Santé

Conflit sous-acromial : symptômes, causes et solutions

Le conflit sous-acromial est l’une des principales causes de douleur à l’épaule. Méconnu et souvent négligé, il peut s’accentuer au fil des années et fortement handicaper le quotidien des patient(e)s. Quelles en sont les causes ? Quand consulter et comment prendre en charge la douleur ? On fait le point avec le Dr Philippe Roure, chirurgien orthopédiste, et le Dr Jean Kany, président de la Société Française de l’Épaule et du Coude (SoFEC). 

Définition : c’est quoi le conflit sous-acromial ?

Le conflit sous-acromial est une condition médicale d’origine mécanique, caractérisée par un frottement anormal entre les tendons de la coiffe des rotateurs et l’acromion. « Ce frottement provoque une usure progressive des tendons de la coiffe des rotateurs. À terme, il peut entraîner une inflammation, une tendinopathie de la coiffe des rotateurs ou une rupture éventuelle de ces tendons« , explique le Dr Kany. 

© Docteurphilipperoure.com

La douleur à l’épaule, principal symptôme d’alerte

Le conflit sous-acromial se traduit par des douleurs plus ou moins intenses qui surviennent dès que l’on élève son bras au-dessus de l’horizontal. « Au départ, elles apparaissent uniquement au cours de la journée, suite à des mouvements répétitifs. Puis au fil des années, si le conflit sous-acromial n’est pas pris en charge et que l’inflammation s’installe, elles peuvent s’accentuer la nuit aussi », précise le président de la Société Française de l’Épaule et du Coude.

### DONNÉES FOURNIES
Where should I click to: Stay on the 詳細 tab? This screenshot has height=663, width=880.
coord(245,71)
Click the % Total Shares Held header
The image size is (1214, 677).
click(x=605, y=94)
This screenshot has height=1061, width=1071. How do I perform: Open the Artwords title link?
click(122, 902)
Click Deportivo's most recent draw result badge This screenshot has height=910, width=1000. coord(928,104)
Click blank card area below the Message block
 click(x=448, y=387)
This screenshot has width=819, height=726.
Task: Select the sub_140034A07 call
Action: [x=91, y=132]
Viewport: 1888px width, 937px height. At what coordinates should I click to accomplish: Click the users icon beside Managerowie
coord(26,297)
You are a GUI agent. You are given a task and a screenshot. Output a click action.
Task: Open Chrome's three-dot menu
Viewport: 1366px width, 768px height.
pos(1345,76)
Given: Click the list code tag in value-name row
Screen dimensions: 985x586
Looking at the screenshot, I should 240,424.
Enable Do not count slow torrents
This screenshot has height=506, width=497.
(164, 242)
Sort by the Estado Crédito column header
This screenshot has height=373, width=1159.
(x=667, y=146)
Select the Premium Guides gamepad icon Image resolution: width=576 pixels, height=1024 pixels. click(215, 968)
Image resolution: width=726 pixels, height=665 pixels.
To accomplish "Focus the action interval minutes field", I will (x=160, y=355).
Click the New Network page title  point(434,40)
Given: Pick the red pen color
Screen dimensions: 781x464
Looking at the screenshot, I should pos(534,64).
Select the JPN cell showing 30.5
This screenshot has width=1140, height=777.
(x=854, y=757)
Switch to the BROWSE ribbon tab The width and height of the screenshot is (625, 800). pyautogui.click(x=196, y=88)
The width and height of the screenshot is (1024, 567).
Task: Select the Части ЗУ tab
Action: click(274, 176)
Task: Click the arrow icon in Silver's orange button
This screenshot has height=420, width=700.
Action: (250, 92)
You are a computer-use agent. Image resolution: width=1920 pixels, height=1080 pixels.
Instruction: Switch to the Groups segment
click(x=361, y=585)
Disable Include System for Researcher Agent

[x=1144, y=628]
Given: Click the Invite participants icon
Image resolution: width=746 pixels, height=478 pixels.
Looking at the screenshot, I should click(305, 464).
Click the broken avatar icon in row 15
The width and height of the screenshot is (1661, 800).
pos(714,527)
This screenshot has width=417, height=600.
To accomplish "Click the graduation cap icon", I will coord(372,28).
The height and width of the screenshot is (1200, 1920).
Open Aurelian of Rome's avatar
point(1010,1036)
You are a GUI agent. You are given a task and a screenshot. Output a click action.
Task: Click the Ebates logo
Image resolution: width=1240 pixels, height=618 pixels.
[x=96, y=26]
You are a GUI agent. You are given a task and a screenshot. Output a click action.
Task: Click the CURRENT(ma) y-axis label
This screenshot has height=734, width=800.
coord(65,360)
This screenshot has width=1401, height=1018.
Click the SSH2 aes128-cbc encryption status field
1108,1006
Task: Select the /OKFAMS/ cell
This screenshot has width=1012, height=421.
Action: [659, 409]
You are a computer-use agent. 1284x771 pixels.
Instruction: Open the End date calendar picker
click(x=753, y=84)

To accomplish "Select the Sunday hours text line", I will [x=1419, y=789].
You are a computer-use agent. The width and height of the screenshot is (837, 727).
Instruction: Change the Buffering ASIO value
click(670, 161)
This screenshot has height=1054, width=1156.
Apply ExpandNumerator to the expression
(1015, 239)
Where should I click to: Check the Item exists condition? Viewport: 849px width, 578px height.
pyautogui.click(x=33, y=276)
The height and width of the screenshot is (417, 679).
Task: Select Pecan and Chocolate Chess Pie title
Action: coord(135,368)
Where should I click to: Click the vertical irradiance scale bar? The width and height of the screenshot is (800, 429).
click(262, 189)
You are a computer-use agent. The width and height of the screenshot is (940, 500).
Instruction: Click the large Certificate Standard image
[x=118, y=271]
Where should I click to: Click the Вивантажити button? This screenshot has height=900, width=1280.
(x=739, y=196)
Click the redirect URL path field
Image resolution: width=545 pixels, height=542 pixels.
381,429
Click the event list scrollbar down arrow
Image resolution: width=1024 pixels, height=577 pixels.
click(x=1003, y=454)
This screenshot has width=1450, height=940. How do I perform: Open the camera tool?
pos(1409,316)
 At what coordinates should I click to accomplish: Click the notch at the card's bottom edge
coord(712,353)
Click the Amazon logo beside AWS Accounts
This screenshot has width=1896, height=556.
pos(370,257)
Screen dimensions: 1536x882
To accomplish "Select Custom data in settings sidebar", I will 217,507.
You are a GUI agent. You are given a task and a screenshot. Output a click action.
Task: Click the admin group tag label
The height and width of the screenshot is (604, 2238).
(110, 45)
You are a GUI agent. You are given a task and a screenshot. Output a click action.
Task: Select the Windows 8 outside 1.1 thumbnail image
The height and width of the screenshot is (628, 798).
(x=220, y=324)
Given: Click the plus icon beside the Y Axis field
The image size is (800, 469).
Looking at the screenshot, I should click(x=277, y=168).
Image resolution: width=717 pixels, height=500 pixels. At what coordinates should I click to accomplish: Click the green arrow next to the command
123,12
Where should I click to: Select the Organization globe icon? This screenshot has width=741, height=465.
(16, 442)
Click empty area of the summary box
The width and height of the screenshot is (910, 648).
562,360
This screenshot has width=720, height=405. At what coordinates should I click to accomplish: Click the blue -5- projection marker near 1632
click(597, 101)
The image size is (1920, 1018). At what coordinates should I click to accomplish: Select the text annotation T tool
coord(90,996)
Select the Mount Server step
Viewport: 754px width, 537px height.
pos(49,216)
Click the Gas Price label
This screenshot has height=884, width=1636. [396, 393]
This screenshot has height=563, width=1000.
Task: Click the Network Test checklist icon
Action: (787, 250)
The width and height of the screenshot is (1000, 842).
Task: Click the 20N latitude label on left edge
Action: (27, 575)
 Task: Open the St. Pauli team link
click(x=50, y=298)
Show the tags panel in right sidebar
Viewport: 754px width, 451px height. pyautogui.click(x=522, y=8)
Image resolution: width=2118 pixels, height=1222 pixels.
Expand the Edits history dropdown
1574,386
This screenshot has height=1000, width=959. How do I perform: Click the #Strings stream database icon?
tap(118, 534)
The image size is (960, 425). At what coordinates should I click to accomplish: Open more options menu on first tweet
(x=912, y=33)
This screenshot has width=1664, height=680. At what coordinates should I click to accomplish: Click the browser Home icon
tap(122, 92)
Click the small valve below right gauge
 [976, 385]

### CONSIGNE
Recopiez le passage de l’article sur le conflit sous-acromial compris entre "Le conflit sous-acromial est l’une" et "et du Coude (SoFEC).", bornes incluses, en renommant "chirurgien orthopédiste" en "médecin orthopédiste".

### CORRIGÉ
Le conflit sous-acromial est l’une des principales causes de douleur à l’épaule. Méconnu et souvent négligé, il peut s’accentuer au fil des années et fortement handicaper le quotidien des patient(e)s. Quelles en sont les causes ? Quand consulter et comment prendre en charge la douleur ? On fait le point avec le Dr Philippe Roure, médecin orthopédiste, et le Dr Jean Kany, président de la Société Française de l’Épaule et du Coude (SoFEC).